Verification instead of modification
When invoked with --check, the tool processes all files,
but does not actually save any modifications.
Instead, it'll fail if any files would have been modified.
It also returns an error if any files cannot be read.
Processors
ar
Accepts *.a.
Resets the embedded modification times to $SOURCE_DATE_EPOCH and owner:group to 0:0.
jar
Accepts *.jar.
This rewrites the zip file using the zip crate.
The modification times of archive entries are clamped to $SOURCE_DATE_EPOCH.
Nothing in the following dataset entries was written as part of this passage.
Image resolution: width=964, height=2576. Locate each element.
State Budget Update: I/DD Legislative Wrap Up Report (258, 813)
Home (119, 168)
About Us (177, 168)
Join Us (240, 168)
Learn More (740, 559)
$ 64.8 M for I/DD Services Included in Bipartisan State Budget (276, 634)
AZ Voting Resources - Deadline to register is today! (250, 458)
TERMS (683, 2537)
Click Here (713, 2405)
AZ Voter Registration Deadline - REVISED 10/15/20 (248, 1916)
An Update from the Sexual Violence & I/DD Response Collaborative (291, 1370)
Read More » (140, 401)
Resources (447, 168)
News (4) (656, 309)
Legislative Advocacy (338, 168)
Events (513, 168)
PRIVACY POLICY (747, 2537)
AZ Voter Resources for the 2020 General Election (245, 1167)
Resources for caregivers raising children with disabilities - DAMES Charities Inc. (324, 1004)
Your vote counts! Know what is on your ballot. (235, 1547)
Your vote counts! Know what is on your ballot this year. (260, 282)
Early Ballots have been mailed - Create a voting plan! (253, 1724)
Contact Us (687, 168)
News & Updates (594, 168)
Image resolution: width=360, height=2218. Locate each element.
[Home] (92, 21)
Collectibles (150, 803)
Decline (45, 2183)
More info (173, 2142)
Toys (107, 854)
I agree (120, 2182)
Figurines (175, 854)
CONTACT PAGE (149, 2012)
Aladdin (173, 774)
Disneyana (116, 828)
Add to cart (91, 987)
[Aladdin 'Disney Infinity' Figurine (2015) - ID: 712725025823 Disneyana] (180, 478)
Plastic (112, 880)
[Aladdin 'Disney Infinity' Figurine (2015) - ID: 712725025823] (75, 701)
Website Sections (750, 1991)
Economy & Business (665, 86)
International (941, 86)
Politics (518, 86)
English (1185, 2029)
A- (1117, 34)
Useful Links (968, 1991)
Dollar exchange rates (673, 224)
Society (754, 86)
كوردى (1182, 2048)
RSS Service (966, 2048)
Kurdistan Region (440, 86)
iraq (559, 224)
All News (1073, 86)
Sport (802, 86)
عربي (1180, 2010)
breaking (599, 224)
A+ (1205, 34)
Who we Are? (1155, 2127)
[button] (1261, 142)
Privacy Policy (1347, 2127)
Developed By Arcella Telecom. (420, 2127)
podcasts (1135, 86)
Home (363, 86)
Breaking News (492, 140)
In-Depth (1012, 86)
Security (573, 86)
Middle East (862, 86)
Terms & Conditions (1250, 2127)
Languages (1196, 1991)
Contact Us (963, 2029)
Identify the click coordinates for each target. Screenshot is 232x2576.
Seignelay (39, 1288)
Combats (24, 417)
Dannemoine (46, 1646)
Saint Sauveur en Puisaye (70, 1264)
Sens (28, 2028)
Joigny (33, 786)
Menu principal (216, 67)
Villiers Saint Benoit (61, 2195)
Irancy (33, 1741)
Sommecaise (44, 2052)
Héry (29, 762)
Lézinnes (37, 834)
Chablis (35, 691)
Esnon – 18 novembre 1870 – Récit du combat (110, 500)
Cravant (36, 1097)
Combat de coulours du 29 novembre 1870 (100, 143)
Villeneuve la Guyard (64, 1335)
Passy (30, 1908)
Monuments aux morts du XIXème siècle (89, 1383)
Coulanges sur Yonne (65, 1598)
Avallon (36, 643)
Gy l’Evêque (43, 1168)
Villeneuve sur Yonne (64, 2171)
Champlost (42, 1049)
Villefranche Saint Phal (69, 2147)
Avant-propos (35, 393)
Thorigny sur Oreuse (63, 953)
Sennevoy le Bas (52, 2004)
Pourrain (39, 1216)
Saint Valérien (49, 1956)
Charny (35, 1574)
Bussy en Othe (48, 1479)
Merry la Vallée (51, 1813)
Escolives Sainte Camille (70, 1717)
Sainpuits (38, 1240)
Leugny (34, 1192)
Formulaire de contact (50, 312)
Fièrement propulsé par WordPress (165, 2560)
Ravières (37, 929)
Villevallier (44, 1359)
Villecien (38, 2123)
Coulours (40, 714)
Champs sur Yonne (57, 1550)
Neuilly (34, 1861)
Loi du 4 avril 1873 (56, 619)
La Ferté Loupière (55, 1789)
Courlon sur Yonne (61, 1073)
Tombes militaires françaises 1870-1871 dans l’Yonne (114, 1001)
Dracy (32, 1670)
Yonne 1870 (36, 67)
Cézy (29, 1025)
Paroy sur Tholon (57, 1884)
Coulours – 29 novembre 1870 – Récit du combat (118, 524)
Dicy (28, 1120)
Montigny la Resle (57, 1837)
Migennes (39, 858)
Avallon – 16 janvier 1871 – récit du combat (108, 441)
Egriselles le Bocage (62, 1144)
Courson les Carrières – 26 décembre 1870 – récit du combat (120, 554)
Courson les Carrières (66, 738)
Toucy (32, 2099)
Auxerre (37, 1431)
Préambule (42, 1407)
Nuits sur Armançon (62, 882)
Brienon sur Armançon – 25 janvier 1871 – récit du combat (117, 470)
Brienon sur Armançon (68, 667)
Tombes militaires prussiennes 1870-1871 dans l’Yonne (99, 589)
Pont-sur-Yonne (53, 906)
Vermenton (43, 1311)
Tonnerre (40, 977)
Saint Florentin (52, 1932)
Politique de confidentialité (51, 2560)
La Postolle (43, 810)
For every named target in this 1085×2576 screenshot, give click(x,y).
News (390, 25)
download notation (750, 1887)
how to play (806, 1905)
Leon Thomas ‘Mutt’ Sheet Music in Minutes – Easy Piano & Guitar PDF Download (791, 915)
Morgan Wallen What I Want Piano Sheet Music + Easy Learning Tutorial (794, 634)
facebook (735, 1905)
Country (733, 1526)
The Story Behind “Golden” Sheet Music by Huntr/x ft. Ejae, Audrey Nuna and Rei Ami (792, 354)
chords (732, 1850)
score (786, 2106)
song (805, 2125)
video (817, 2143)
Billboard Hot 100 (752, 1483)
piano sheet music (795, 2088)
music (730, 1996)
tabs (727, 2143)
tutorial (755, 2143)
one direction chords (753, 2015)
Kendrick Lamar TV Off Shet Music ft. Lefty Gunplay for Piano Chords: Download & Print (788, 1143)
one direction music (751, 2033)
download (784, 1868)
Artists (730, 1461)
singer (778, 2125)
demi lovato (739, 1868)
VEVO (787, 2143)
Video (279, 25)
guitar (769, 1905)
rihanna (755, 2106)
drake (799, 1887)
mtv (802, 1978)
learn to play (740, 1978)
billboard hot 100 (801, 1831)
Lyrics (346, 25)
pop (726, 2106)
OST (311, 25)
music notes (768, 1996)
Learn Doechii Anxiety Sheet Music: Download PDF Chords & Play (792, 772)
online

Extra metadata, i.e. primarily timestamps in UNIX format and DOS permissions,
is stripped (also because the crate does not support them).
javadoc
Accepts *.html.
This looks at the <head> portion of an HTML file and finds standard
lines inserted by Javadoc that specify the file creation date.
For example,
<!-- Generated by javadoc (<version>) on <date> --> is replaced by a version without the version and date,
and <meta name="dc.created" content="<date>"> is replaced by a version with $SOURCE_DATE_EPOCH.
gzip
Accepts *.gz.
This clamps the modification timestamp of the embedded content
to $SOURCE_DATE_EPOCH.
When files that were generated during the build are compressed with gzip,
the timestamp is embedded.
We clamp it to restore build reproducibility.
pyc
Accepts *.pyc.
This handler implements a .pyc file parser for Python bytecode files
and cleans up unused "flag references".
It is a Rust reimplementation of
the MarshalParser Python module.
pyc-zero-mtime
Accepts *.pyc.
This handler sets the internal timestamp in .pyc file header to 0,
and sets the mtime on the corresponding source .py file to 0.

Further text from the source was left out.